How to implement some arduino patterns

How would you deal with some common Arduino coding patterns when writing native XOD patches/libraries?

Many libraries have an object that manages the interface. Serial/Serial1/Serial2, for example, or the Adafruit neopixel library, MIDI libraries, or most of the xod/hardware nodes.

  1. How do you associate nodes with the instance? Because you have to construct the instance, yet you may want several different nodes that use it (like Serial.read() and Serial.write()). Who constructs it?
  2. If you want more than one instance (e.g. neopixels on 2 different pins), how would you relate the constructor to a XOD node, and then associate nodes with that instance? So a serial-read node could work on Serial2 and Serial1.
  3. The MIDI library I’m playing with needs a heartbeat to handle i/o. It just wants a method called everytime through the loop. What’s a good way of implementing that? Again, there are multiple nodes that use the midi stuff (note-on, channel-change, etc.). A floating ‘continous pulse’ node seems annoying, and it requires the user to remember to make the node.

A good example showing the above issues is: DualMerger.ino

You’ve touched a weak point of XOD. Currently, there is no established pattern to manage interfaces effectively.

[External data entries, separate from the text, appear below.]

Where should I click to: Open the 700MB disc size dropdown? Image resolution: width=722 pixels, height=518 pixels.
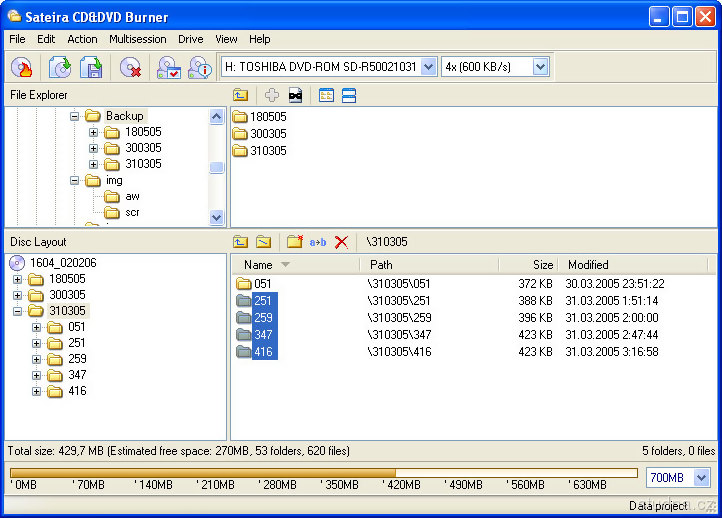pos(701,478)
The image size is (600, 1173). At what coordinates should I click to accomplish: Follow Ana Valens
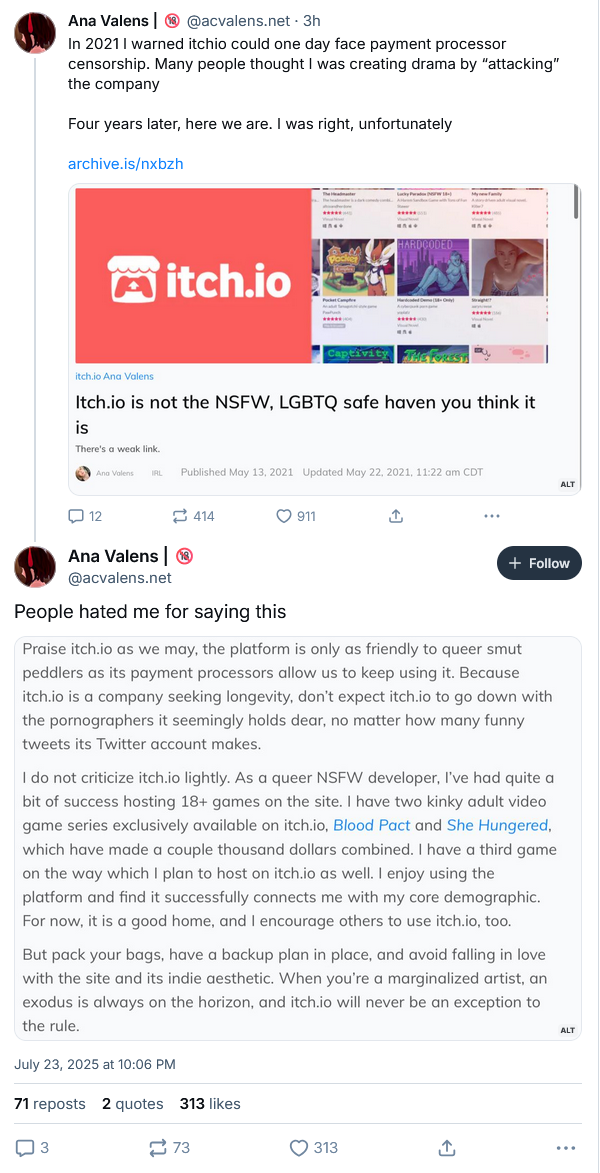click(539, 563)
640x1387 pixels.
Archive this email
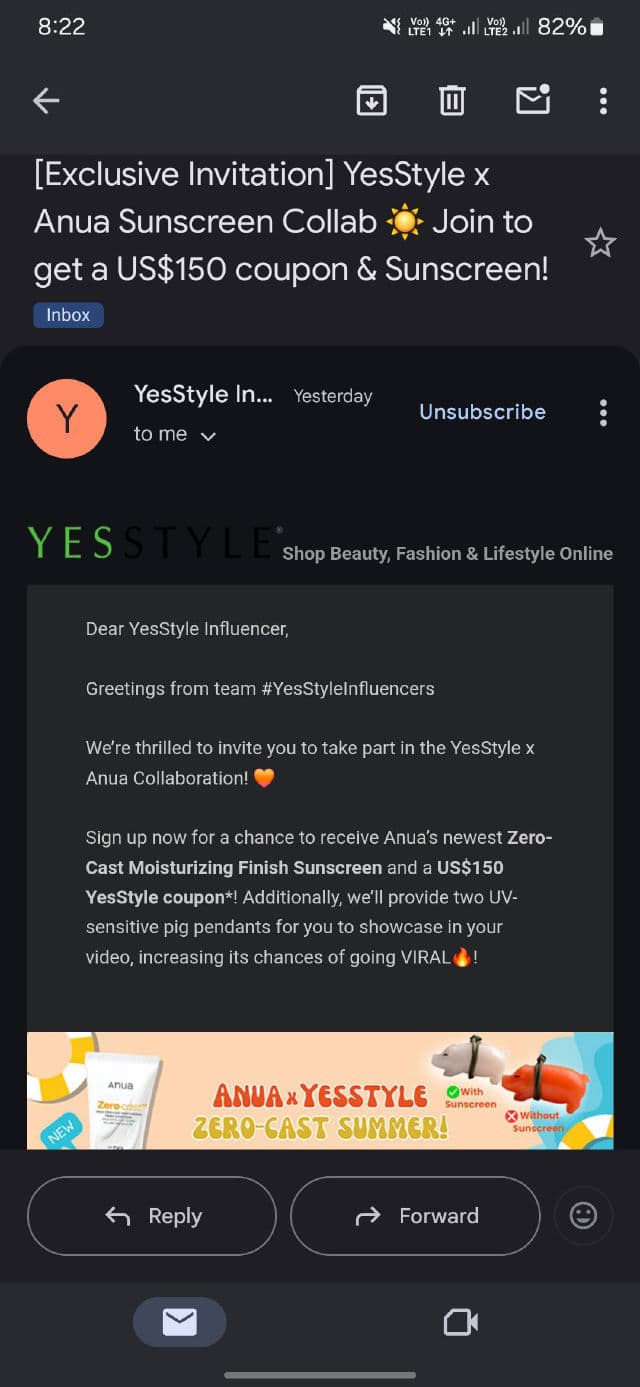click(372, 100)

A hack’ish workaround is having a number-type pin to select the interface desired: 0 — Serial, 1 — Serial1, 2 — Serial2, etc.

Let me try to explain how it could be done in future. A node (midi-thing) that works with Serial would expose UART pin. There will be nodes like default-serial, serial-1, serial-2, software-serial. All these nodes have a single output named UART that a xoder would feed to the midi-thing/UART input. Inputs depend on the node: baud rate, parity check, pins (in case of software serial), etc. Those nodes are responsible to properly construct themselves, i.e. initialize MCU hardware peripherals.

To make it possible several core improvements have to be done: custom data types, generic inputs/outputs, parametric polymorphism. Once we implement it, such cases should become very expressive in XOD.

Using continuously is the right thing to do. To avoid annoyance you can set “Continuously” as a default value for an input of the heartbeat node which delivers the pulses. That way a node user has not to remember to add his own continuously node and if he knows what he does, to override the behavior, e.g. suspend the process.